The John Lennon Educational Tour Bus ("Lennon Bus") was founded in 1998 as a non-profit 501(c)(3) organization "committed to reaching youth through music and video". While corporately based in New York City, the work is carried out through a traveling bus,  an audio and video recording studio on wheels.

The Bus travels from coast to coast, making stops at K-12 schools, universities, Boys and Girls Clubs, concerts, trade shows, music festivals and more. At most stops the staff conducts free tours while providing an opportunity for a group of youths to record an original song and video. Each stop typically culminates in a community celebration and screening of the music and video just produced on the Bus.  At some of its school visits, the Bus organizes a Battle of the Bands where students can engage in a friendly competition and the winning band may receive prizes.  The Bus has also co-produced a course with the Digital Media Academy that is offered at several universities each summer, called "Come Together: Music and Video Production." 

The Lennon Bus is connected to the professional recording industry.  Recording artists, including will.i.am, Natasha Bedingfield and Justin Timberlake have recorded on the Bus and participated in outreach programs. In addition to isolated recording sessions, the Bus has accompanied headlining artists, such as The Black Eyed Peas, on their concert tours, allowing these artists to continue working on their records while they are on the road.  Participants like Black Eyed Peas guitarist George Pajon and musical director Printz Board find time to inspire and be inspired.  

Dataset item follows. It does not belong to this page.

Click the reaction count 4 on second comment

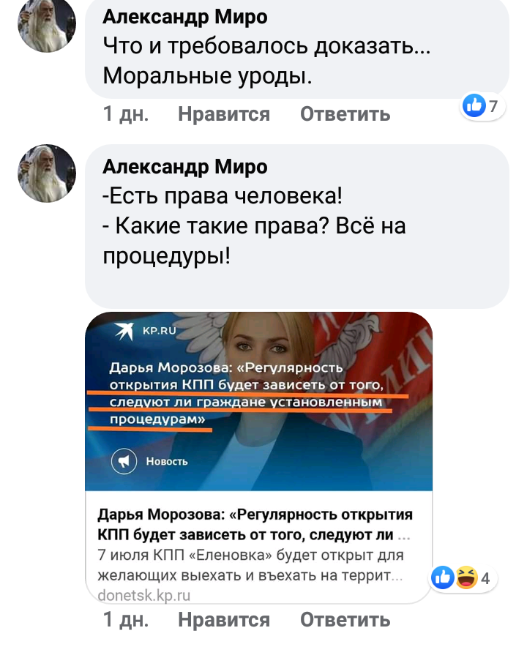(485, 578)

In 2006, Edutopia, The George Lucas Educational Foundation, featured the John Lennon Educational Tour Bus on Edutopia.org. Edutopia's video, "Making the Dreams of Young Musical Artists a Reality", and article, "Rock and Roll into Town: Students Make Tracks in a Recording Studio on Wheels", follow the bus' progress and interviews executive director, Brian Rothschild. The article and video also showcase student musical progress from the bus' instrumental and digital resources.